▶ [Saved data entries]:
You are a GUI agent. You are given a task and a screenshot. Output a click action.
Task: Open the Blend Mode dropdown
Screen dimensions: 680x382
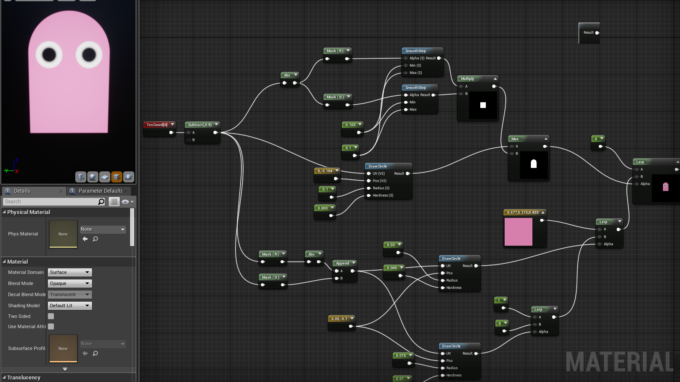tap(70, 283)
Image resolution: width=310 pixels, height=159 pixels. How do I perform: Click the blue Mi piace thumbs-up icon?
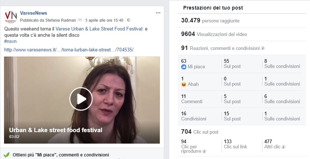(184, 67)
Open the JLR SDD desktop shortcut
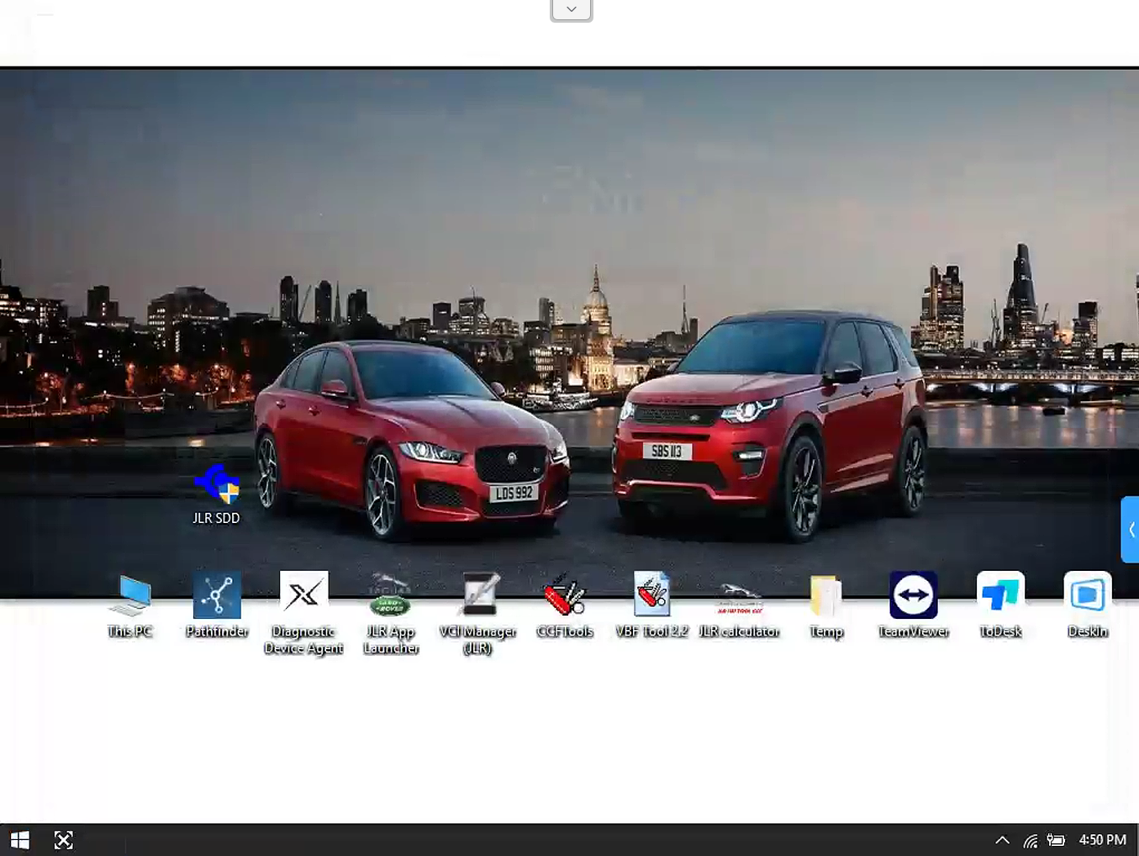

▶ [PROBLEM TO SOLVE]:
Leave the pictures out and copy the rest of the data exactly.

▶ [EXERCISE RESULT]:
You are a GUI agent. You are given a task and a screenshot. Output a click action.
Task: Open the Blend Mode dropdown
Screen dimensions: 680x382
tap(70, 283)
Image resolution: width=310 pixels, height=159 pixels. How do I perform: Click the blue Mi piace thumbs-up icon?
(184, 67)
Open the JLR SDD desktop shortcut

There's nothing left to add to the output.